*Passage:*
-- Begin --
EX-99.A.5.A 7 g26893exv99waw5wa.htm EX-99.A.5.A exv99waw5wa
 
Exhibit (a)(5)(A)
 
This announcement is neither an offer to purchase nor a solicitation of an offer to sell Shares (as defined below). The Offer (as defined below) is made only by the Offer to Purchase, dated April 21, 2011, and the related Letter of Transmittal and any amendments or supplements thereto, and is being made to all holders of Shares. Purchaser (as defined below) is not aware of any state where the making of the Offer is prohibited by any administrative or judicial action pursuant to any valid state statute. If Purchaser becomes aware of any valid state statute prohibiting the making of the Offer or the acceptance of the Shares pursuant thereto, Purchaser will make a good faith effort to comply with that state statute or seek to have such statute declared inapplicable to the Offer. If, after a good faith effort, Purchaser cannot comply with the state statute, Purchaser will not make the Offer to the holders of Shares in that state. Except as set forth above, the Offer is being made to all holders of Shares. In any jurisdiction where the securities, “blue sky” or other laws require the Offer to be made by a licensed broker or dealer, the Offer will be deemed to be made on behalf of Purchaser by one or more registered brokers or dealers licensed under the laws of such jurisdiction to be designated by Purchaser.
-- End --
*Instructions to follow:* Under the announcement, what will Purchaser do if, after a good faith effort, it cannot comply with a valid state statute prohibiting the Offer?

(Rows indicating where targets appear)
-- Begin --
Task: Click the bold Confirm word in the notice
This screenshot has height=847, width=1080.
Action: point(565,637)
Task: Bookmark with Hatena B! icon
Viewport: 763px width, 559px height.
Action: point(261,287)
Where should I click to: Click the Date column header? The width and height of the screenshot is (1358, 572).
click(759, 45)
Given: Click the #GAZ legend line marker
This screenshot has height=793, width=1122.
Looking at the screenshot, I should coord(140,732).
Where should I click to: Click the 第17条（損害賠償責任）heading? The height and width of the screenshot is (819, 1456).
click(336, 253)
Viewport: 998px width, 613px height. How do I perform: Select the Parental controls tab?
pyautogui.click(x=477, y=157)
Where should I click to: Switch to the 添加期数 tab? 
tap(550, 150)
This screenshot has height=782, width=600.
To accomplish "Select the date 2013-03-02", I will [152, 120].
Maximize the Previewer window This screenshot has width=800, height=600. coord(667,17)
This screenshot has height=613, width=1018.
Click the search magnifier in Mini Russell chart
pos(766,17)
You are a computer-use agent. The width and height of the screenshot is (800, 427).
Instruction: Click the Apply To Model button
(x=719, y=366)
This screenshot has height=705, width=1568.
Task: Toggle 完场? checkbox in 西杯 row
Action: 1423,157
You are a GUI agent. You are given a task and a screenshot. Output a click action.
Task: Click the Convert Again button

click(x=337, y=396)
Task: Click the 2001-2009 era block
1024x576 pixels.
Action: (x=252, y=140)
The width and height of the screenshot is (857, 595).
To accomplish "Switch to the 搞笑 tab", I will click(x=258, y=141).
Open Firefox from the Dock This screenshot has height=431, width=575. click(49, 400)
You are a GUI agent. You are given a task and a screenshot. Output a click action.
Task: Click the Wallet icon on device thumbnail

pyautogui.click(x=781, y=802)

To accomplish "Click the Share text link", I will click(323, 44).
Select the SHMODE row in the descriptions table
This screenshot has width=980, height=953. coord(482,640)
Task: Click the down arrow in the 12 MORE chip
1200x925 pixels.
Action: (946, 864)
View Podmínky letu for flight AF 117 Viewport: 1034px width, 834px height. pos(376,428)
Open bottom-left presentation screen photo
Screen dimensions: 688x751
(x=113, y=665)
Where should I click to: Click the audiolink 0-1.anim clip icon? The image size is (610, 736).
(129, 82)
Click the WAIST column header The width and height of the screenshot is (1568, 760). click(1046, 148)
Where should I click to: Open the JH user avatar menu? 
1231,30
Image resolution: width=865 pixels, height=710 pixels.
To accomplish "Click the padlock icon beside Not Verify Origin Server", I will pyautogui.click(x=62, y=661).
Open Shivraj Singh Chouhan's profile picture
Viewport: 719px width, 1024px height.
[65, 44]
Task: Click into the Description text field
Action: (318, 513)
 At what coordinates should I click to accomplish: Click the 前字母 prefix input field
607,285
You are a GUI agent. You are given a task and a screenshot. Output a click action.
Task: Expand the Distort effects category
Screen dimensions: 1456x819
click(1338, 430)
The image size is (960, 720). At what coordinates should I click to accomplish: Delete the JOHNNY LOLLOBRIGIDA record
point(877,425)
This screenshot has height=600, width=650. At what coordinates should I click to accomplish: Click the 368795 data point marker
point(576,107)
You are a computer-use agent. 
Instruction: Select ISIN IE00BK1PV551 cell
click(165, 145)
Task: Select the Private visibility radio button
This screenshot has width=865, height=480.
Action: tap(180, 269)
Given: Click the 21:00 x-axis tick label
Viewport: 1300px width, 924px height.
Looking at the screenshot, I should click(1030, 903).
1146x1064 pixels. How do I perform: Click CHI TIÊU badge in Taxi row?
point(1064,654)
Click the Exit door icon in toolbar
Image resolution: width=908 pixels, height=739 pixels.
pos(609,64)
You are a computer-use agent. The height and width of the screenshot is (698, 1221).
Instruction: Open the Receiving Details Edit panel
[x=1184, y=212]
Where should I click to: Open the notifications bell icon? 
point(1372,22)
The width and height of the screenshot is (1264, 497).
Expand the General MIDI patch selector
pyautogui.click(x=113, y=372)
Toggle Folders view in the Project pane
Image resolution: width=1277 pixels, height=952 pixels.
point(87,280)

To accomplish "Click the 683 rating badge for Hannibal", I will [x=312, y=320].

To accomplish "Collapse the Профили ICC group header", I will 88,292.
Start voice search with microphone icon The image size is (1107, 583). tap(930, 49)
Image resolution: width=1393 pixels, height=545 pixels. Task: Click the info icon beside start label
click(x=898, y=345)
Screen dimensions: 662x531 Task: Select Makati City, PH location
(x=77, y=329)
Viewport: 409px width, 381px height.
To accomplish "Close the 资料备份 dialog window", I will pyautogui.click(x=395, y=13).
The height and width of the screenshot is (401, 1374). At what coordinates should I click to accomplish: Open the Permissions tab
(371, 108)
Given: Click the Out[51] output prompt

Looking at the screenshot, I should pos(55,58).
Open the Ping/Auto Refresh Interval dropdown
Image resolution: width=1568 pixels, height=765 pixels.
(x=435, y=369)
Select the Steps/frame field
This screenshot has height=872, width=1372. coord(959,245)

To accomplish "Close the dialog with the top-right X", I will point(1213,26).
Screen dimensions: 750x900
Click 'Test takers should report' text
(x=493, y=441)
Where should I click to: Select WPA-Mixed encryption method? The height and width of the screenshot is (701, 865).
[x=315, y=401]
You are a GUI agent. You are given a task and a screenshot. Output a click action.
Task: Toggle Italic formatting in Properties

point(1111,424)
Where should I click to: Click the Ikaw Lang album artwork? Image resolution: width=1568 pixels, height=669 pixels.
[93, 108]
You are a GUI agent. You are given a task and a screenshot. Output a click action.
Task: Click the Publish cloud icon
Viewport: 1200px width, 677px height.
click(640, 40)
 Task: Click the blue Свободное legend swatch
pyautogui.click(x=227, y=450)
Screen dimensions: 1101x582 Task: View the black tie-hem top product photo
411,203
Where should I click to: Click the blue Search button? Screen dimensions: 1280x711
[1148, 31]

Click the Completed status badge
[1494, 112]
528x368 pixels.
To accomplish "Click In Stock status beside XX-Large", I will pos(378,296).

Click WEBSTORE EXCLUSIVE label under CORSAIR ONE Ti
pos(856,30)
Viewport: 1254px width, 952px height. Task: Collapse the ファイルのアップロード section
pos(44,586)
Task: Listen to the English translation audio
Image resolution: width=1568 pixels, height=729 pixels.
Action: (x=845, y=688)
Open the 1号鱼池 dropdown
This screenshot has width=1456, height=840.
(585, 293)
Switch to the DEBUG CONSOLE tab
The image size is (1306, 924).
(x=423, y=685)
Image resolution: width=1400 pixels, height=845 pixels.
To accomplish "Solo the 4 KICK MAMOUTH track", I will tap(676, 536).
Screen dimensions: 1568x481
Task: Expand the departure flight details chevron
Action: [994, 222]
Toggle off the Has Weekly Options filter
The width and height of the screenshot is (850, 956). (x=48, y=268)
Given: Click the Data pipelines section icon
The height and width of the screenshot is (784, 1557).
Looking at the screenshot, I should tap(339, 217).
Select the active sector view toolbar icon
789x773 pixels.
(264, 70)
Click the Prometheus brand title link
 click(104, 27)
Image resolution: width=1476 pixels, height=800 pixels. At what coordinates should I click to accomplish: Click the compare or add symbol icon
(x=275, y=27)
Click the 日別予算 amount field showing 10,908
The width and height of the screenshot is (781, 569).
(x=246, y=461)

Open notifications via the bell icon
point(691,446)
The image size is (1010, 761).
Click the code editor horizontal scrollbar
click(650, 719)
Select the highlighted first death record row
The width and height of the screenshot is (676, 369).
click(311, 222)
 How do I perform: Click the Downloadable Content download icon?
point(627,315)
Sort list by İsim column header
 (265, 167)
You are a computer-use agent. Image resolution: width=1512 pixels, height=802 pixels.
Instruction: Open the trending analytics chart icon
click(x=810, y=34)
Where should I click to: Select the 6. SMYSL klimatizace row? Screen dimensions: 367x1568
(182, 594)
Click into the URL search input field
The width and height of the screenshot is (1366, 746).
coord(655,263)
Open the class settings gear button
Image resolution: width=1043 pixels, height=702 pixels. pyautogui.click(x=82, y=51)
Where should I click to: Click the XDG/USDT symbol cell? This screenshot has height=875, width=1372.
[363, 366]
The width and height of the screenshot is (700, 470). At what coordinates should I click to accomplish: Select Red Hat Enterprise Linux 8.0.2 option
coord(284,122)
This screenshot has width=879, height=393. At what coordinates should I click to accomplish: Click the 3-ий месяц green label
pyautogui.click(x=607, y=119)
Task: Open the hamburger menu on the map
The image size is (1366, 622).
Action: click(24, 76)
-- End --
*Response:* Purchaser will not make the Offer to the holders of Shares in that state.